= BRIEF =
This exercise asks for an exact copy of the lines from the one containing "The image size" through the final line of the material, with pictures omitted.

--- DATASET CONTENT Enclosed Below ---

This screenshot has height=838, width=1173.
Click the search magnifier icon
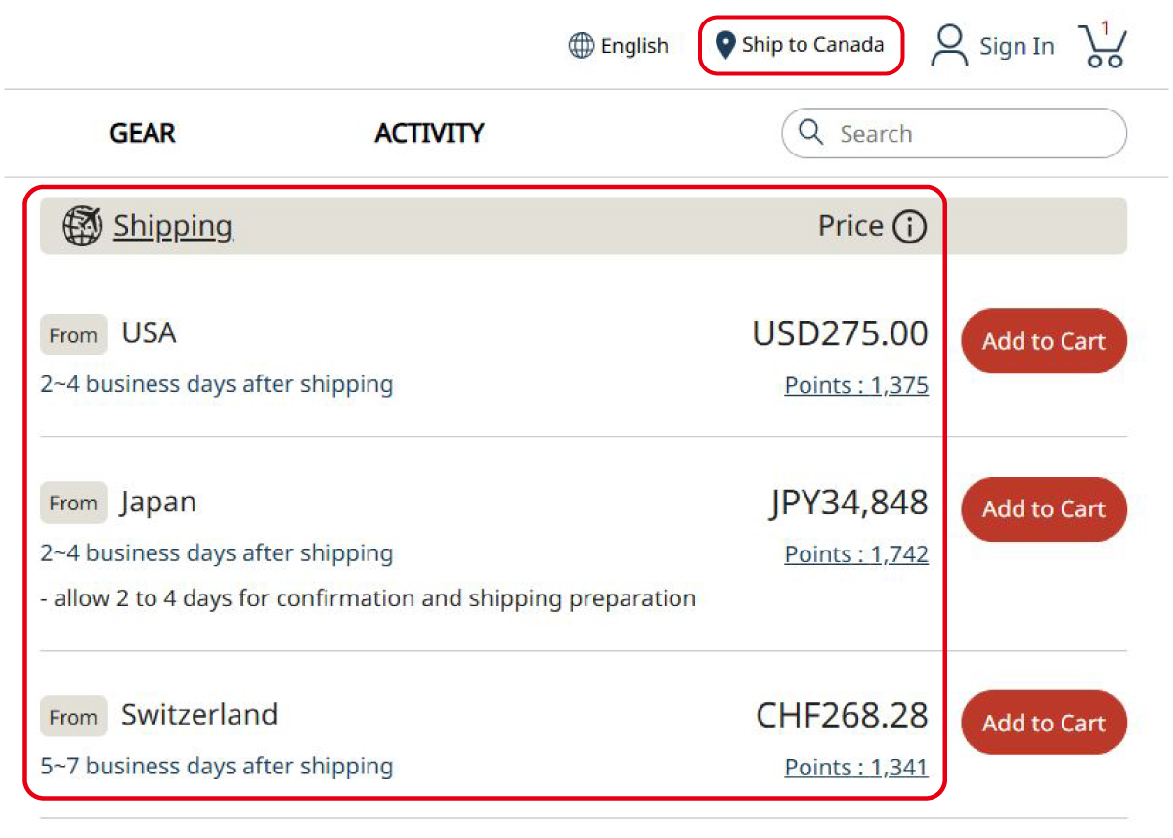(x=811, y=132)
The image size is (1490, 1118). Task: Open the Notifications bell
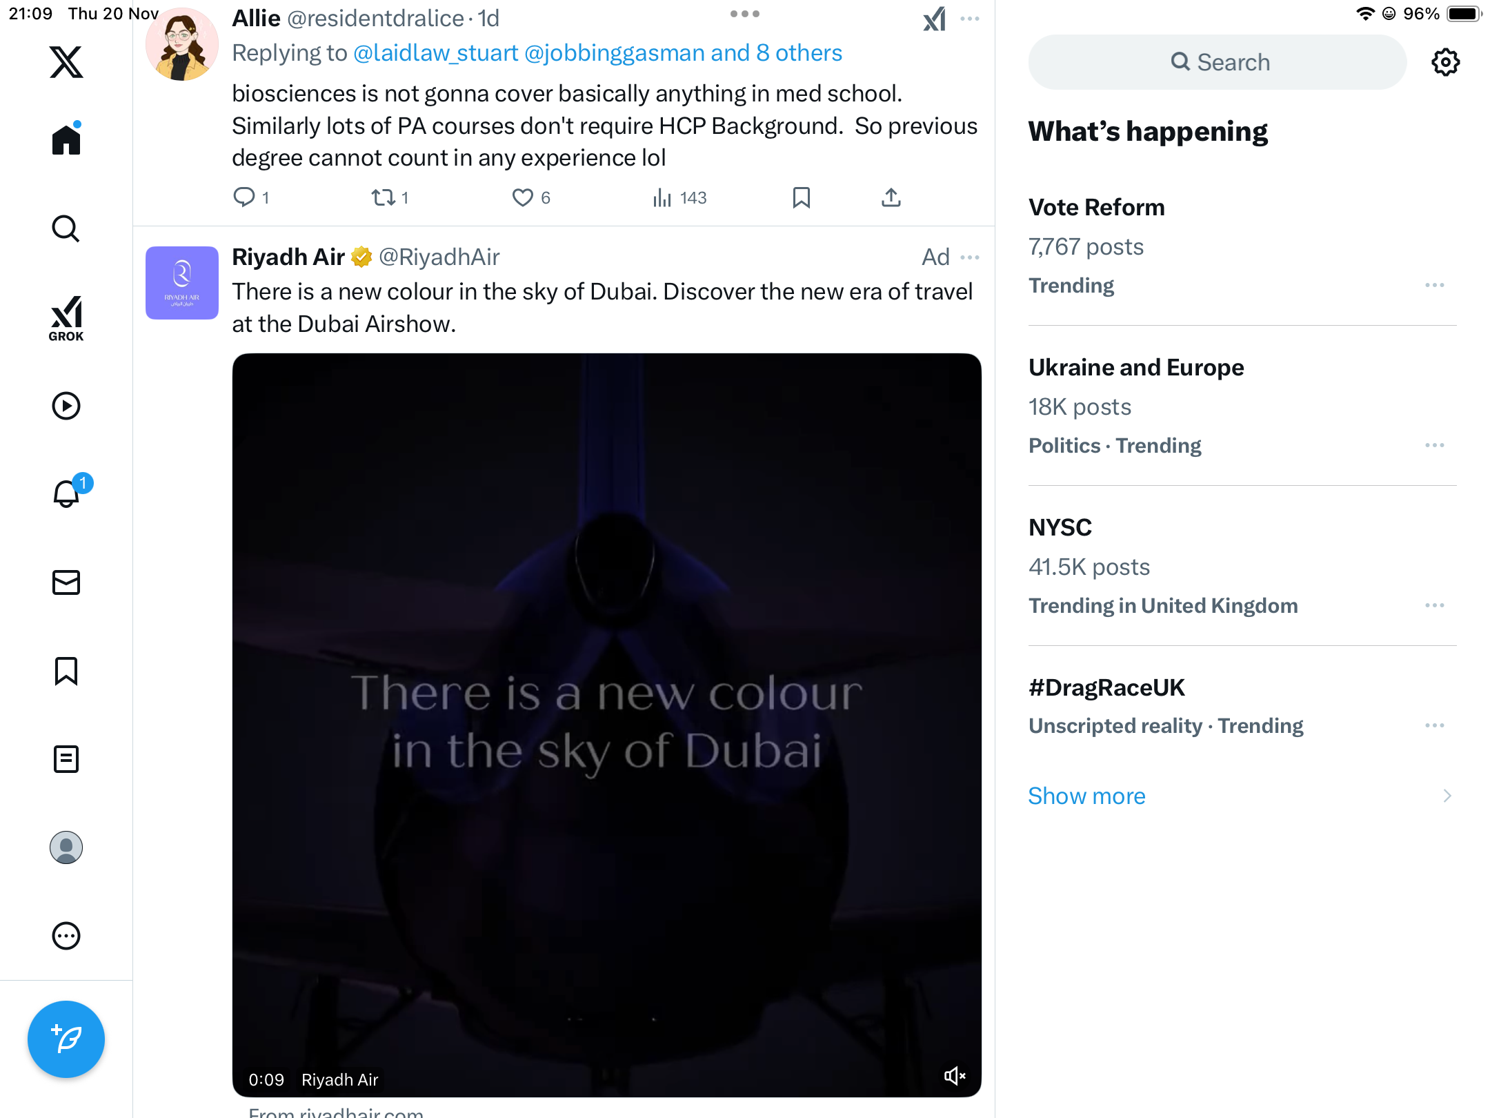[x=66, y=494]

--- End of Enclosed DATASET CONTENT ---

= WRITTEN ANSWER =
The image size is (1490, 1118). Task: Open the Notifications bell
[x=66, y=494]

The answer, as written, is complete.